---------- RECORDS PROVIDED ----------

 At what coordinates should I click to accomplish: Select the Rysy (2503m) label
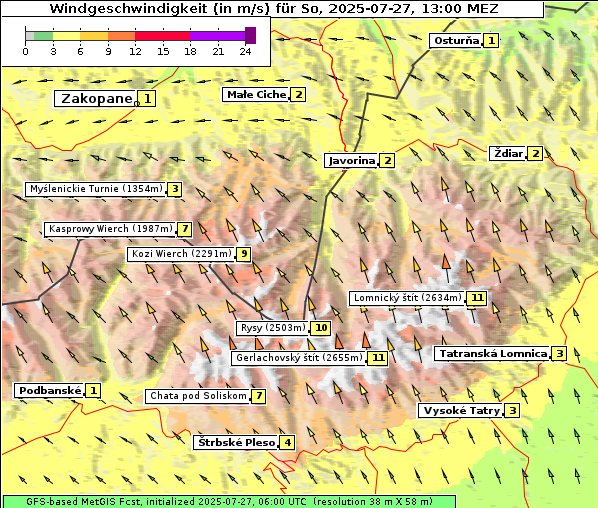point(272,328)
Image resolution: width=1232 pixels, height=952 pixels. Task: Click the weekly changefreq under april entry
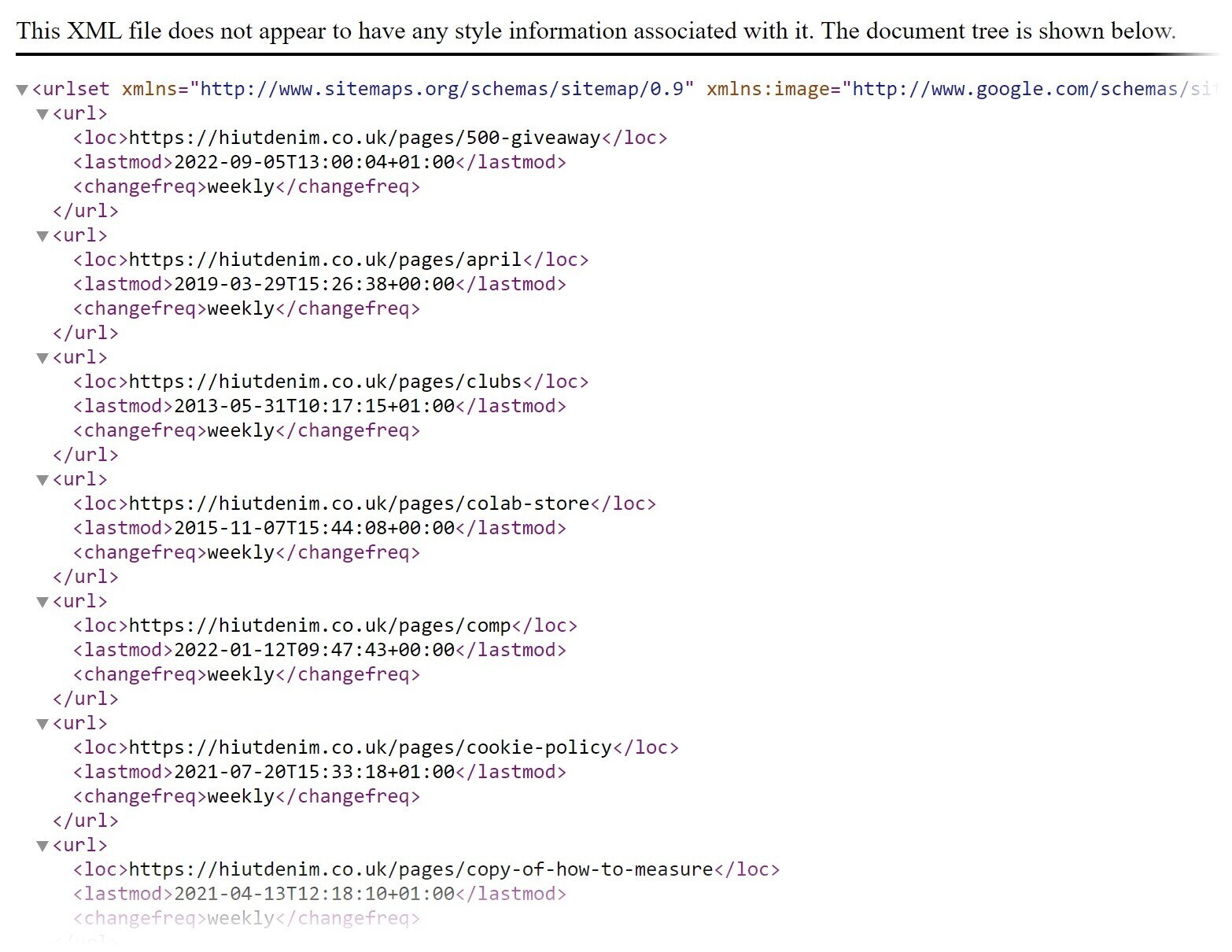[240, 308]
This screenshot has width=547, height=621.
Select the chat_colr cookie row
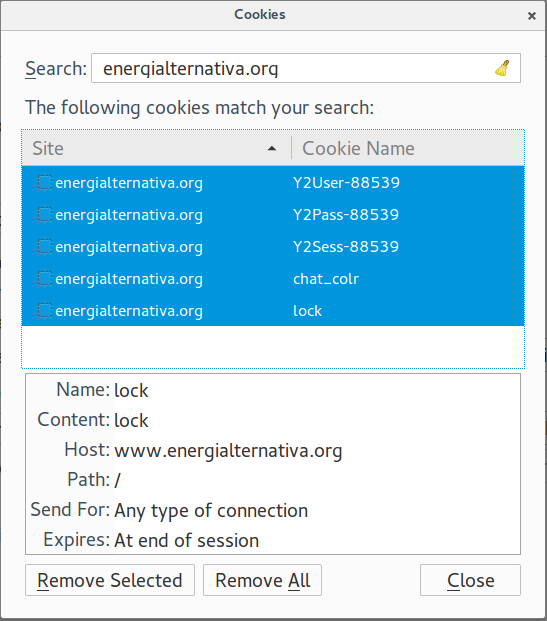pos(273,279)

----------

EXERCISE -> Your answer should hold only the lines from the line with "This screenshot has width=547, height=621." through the closing line of the records, restated exactly and free of pictures.

FINISHED EXERCISE ->
This screenshot has width=547, height=621.
Select the chat_colr cookie row
pos(273,279)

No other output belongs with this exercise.